A Long Kiss Goodnight

I blink at him, panting and delirious. I take a deep breath, look out the window and realize I’m back at my Hamptons hideaway. I faintly hear Michael getting out of the driver’s seat and I realize I need to pull myself together.

“Oh, that was quick.” I respond trying to sound nonchalant but I know he knows better. I slide off his lap back into my seat, grazing his erection with my ass as I go and I can hear a sharp intake of air.

“You know, you don’t have to go. I don’t want you to leave.” He says softly, turning my face towards him, holding me with his gaze. I can hear the sincerity of his words, causing my core to tighten.

“I can’t. Not tonight.” I whisper, with my eyes turned downward, because I lacked the conviction of my own words. Every part of me is aching for this man, but if I give in now I am finished. No matter what my body demands, I have to maintain control. I pull away from him to allow for distance before I cave on my own resolve.

“You can’t or you won’t?” He says.

“I won’t. I told you I don’t want to be a statistic.” 

Jonathan closes his eyes and takes a deep sigh. “Okay, Madison. I’ll play it your way…for now.” He states through tight lips alerting me to his displeasure. 

The passion between us cools and I’m relieved. The longer I’m in this backseat, the sooner my control will break. Jonathan drags his hands through his now disheveled dark wavy hair and adjusts himself in his pants. I can’t help the giggle that escapes me as he tries to reestablish his perfect appearance. 

“Laugh now because sooner or later those ankles will be up by my ears. And the word ‘No’ won’t be in your vocabulary.” He replies with a self-assured tone looking me straight in the eye.

“We will see.” I retort and reach for the handle to open the door. Michael is there to help my exit.

“Thank you Michael.” I say with a smile.

“My pleasure Miss Davis.”

I step out and can feel Jonathan closely behind me. He is quiet as we walk up the gravel path to the front door, feeling his heat radiating on my back. I turn around and his proximity doesn’t alter. I look up at his beautiful face and still see the longing in his eyes.

“Thank you again for a wonderful night.” I say softly.

“The pleasure was all mine, Madison.” He says, scooping me into his arms.

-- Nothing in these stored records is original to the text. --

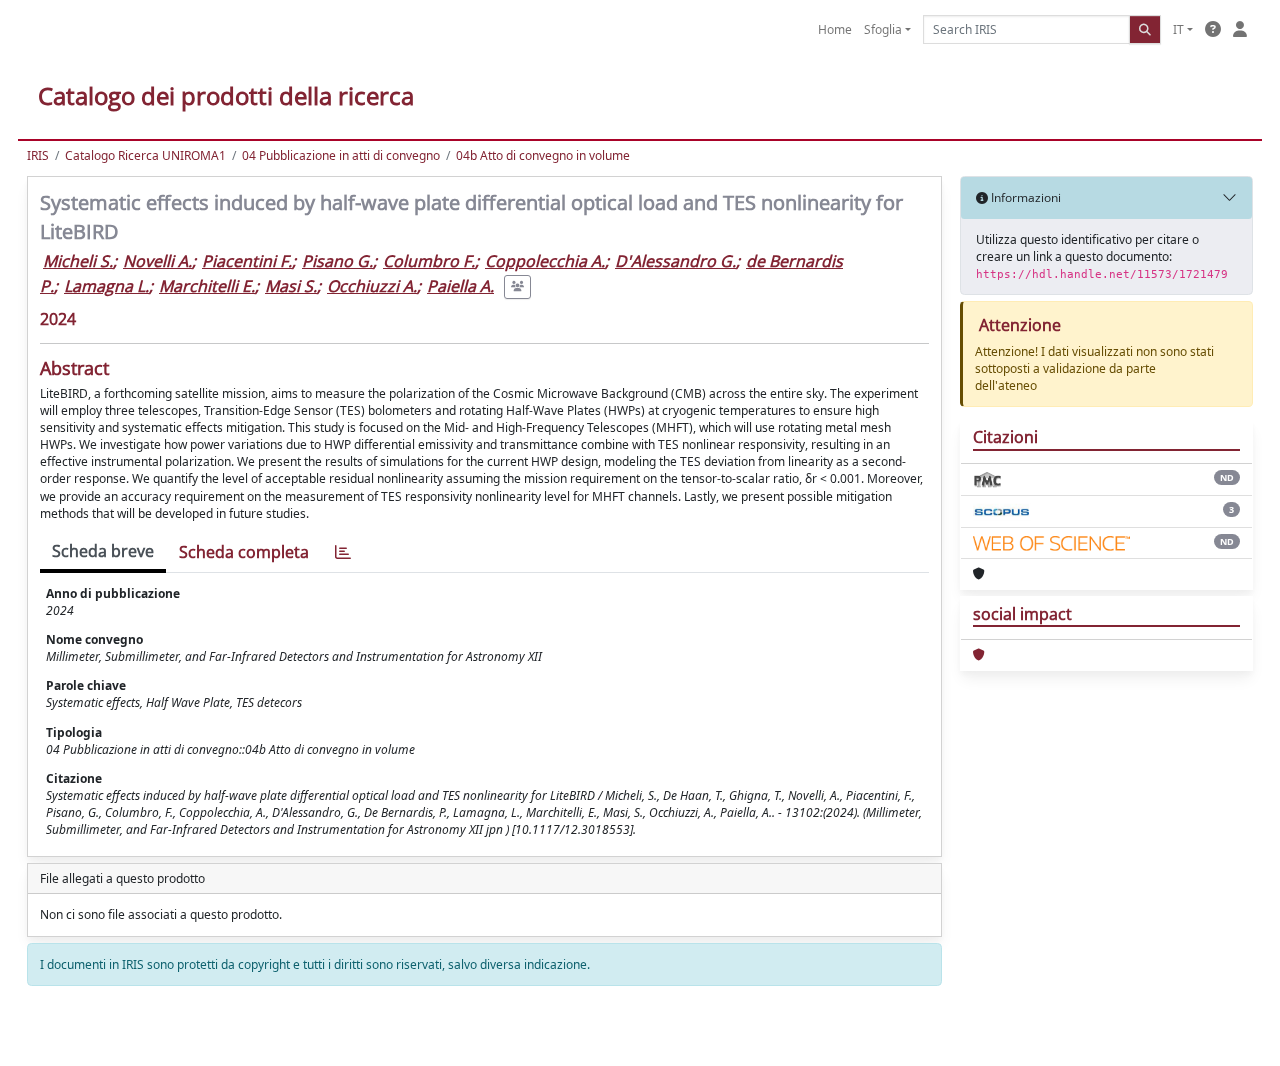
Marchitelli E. (207, 286)
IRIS (38, 155)
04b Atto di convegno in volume (543, 155)
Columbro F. (429, 261)
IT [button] (1178, 29)
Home (835, 29)
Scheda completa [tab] (244, 552)
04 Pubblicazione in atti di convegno (341, 155)
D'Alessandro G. (675, 261)
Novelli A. (157, 261)
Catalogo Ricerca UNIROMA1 (145, 155)
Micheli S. (78, 261)
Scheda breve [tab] (103, 551)
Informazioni (1024, 197)
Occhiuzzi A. (372, 286)
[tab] (343, 552)
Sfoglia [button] (883, 29)
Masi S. (291, 286)
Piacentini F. (247, 261)
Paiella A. (460, 286)
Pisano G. (337, 261)
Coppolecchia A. (545, 261)
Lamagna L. (106, 286)
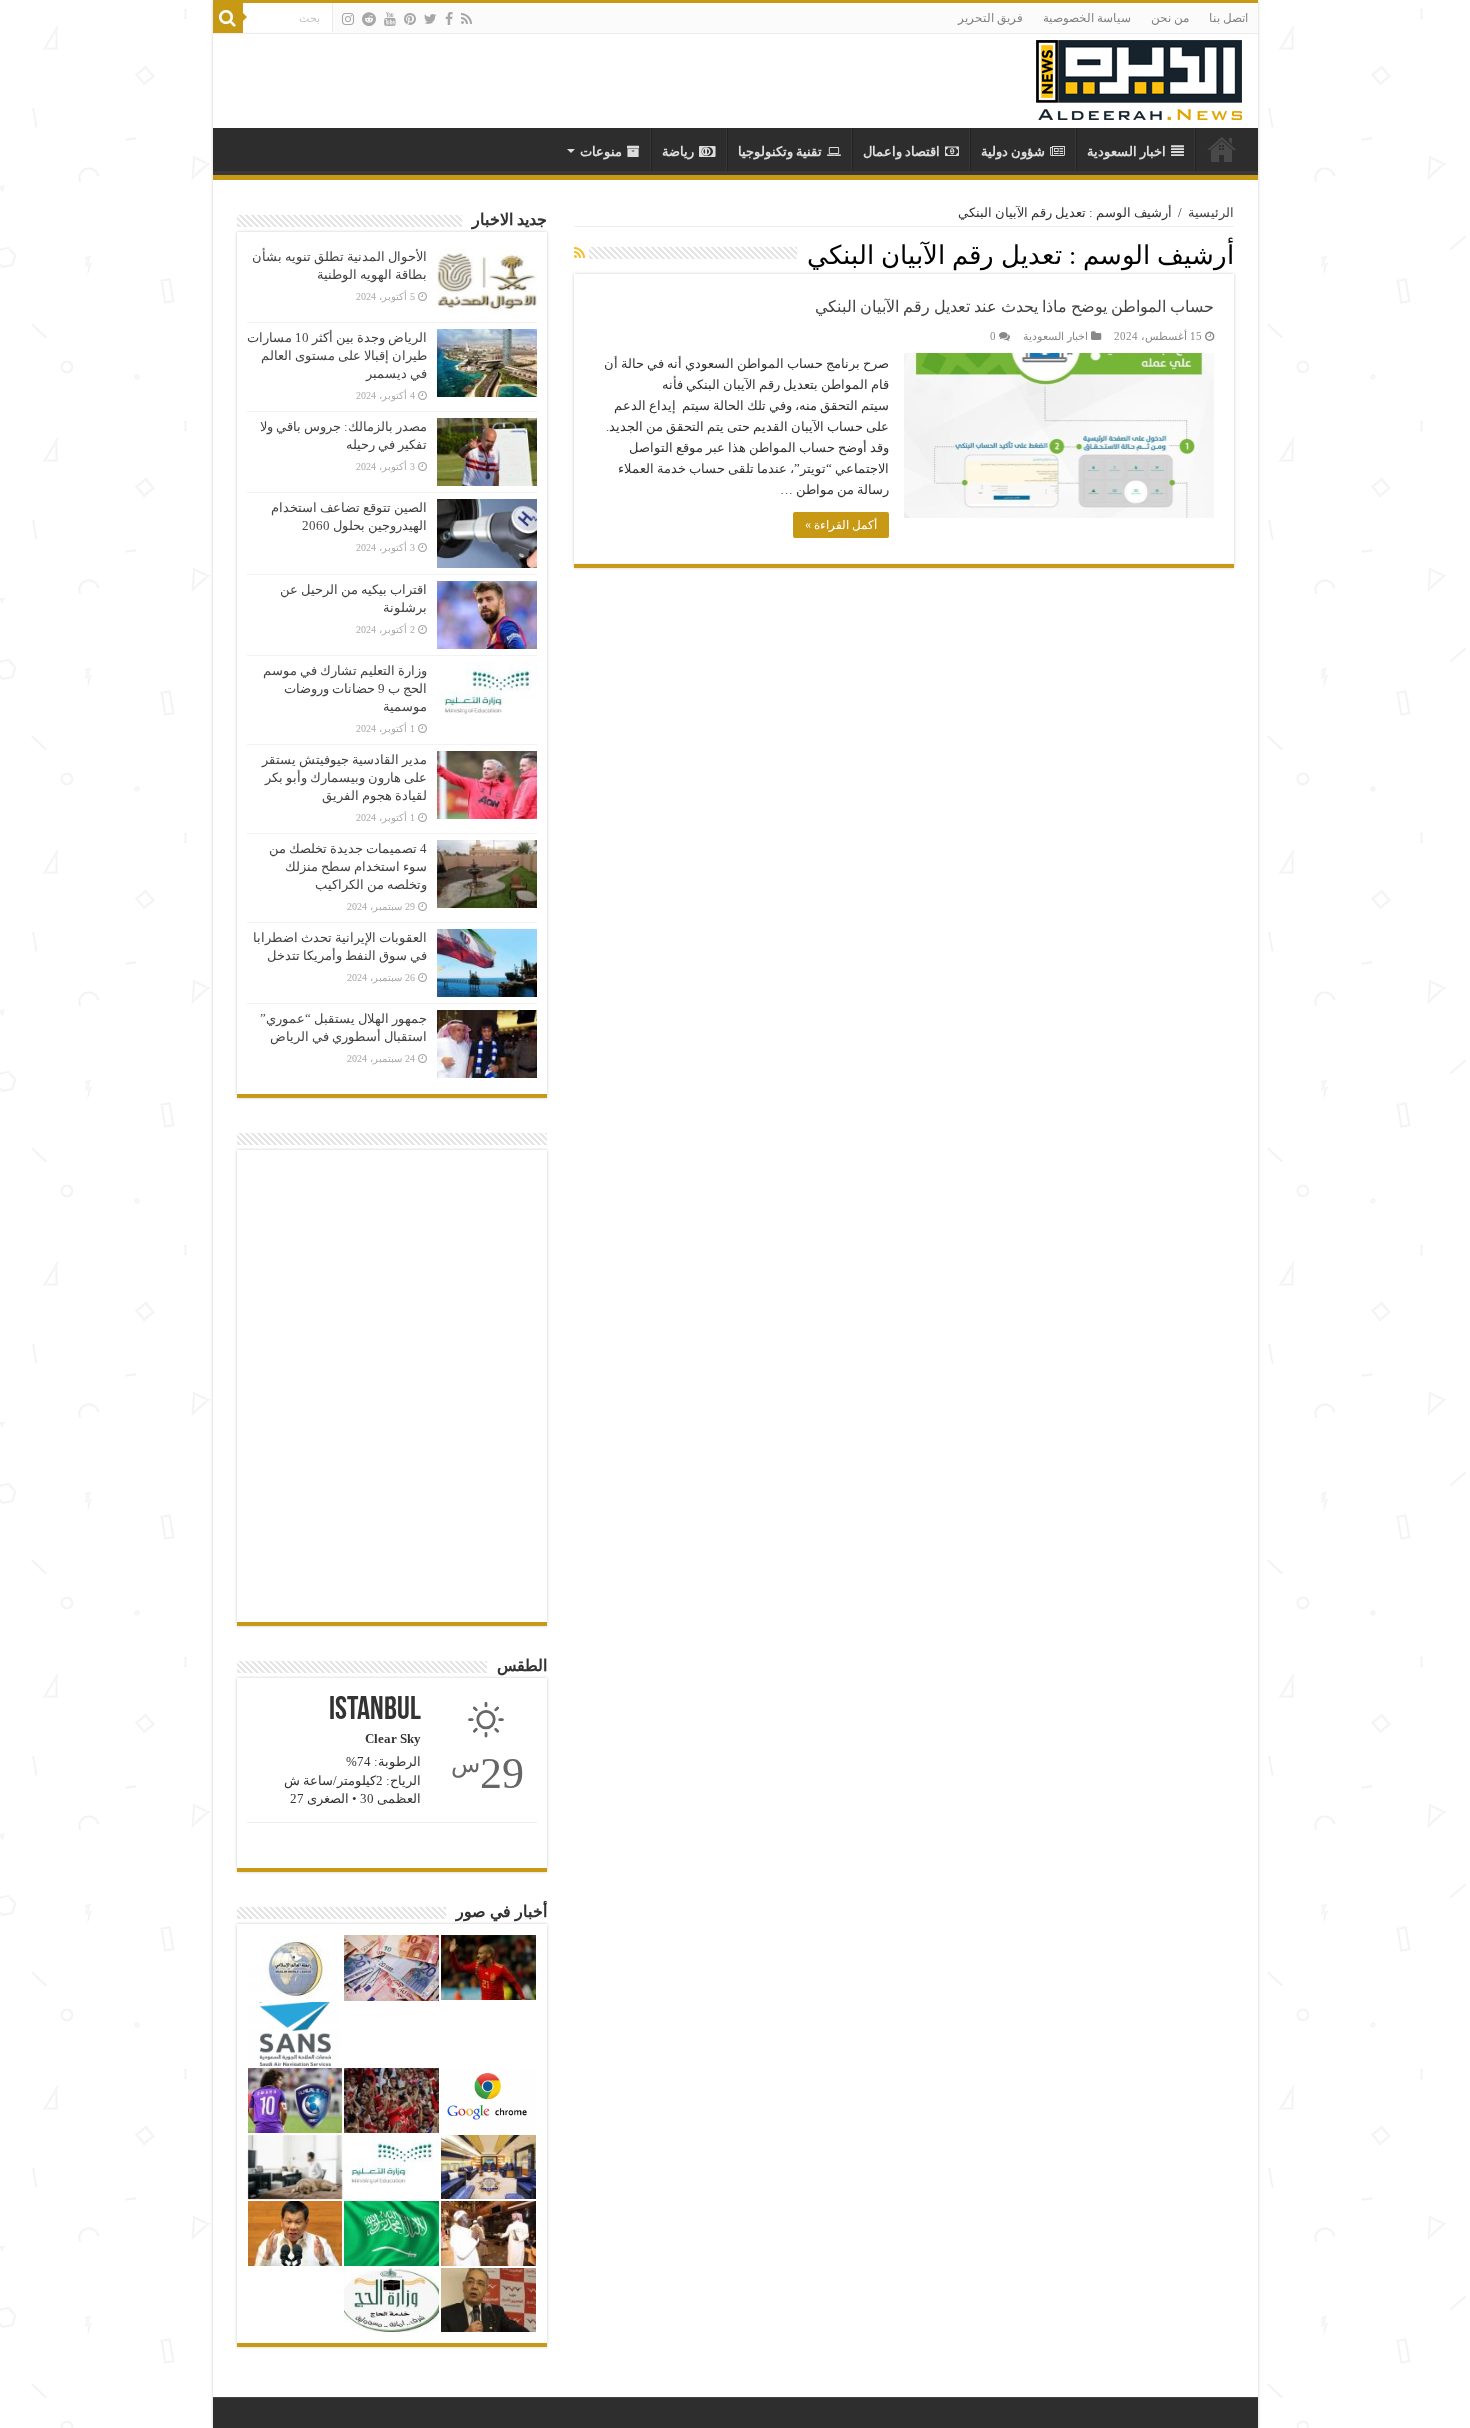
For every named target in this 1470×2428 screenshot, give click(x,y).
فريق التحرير (990, 18)
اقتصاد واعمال (901, 151)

 Pressing my face against his chest, I inhale the crispness of his shirt, the alluring aroma of his cologne and his natural scent causing a feeling of calmness to wash over me.  His hands slide down my waist to my hips and the rest there possessively. When I look up, I see something in his eyes that isn’t lustful like before, but is sad. Before I can silently question his change, he leans down and places a soft kiss on my lips, obliterating the thought. Unable to help myself, I pull him into me tighter to deepen our melding. By the time I pull away, we are both breathless again.

“Tomorrow. I’ll come get you tomorrow at noon. Dress comfortably.” He murmurs and kisses me sweetly on the forehead.

“Tomorrow.”  

He breaks our hold and steps back reluctantly as I scramble around my purse for the key. Locating it, I half twist to place it in the lock and take a deep breath as I turn the key. Turning back, I give Jonathan a shy smile.

“Goodnight Jonathan.”

“Goodnight.”

As he turned to walk away, I watch him mesmerized, still feeling the pull to be next to him. Even from the back he commanded my desire, as he walked confidently to the waiting SUV and climbs in. Just before Michael closes the door, he finds my eyes and I give him a slight wave and he replies with a boyish grin. The door closes and he is gone into the darkness.

I turn and finally head though the door, locking it behind me. I note the silence in the house and am thankful Ashely is out so I don’t have to go through a blow by blow at the moment. I’m lightheaded again and know it’s from my mind in overdrive and the wine. I fling off my heels for fear of falling and lean against the door. My knees are weak and I have an overwhelming quiver in my belly. 

I reach down, grab my heels to head upstairs. My steps are slow and labored as I try to reestablish my equilibrium. Finally reaching my room, I remove my date attire and lack the energy to set them anywhere but the middle of the floor. The central air wafts over my stimulated skin, but it does little to quiet yearning coursing through me.

I throw on white cotton tank and walk into the bathroom.  I brush my teeth and wash my face while replaying moments of my night with Jonathan, the dinner…the backseat…the throbbing between my legs. As I wipe my face with the towel, I secretly pray that I haven’t lost my mind. Why am I so frazzled by this guy?  What has me so far removed from reality that I’m allowing myself to feel and not think?  The word pathetic crosses my mind. I shake my head to dislodge the negative assertion of myself and walk out the bathroom.

I climb into bed, reach over to the nightstand to charge my phone as the voice takes over to reestablish reason and ask the questions I want to ignore. Pulling the covers tightly over myself, the questions start.

Is he just playing a game? What is wrong with him? Got to be something wrong with him. I take a breath to manage the anxiety, then reach into my little travel bag and take out my favorite vibrator. Turning it on I think about the possibilities with Mr. Cain as I enjoy my own touch.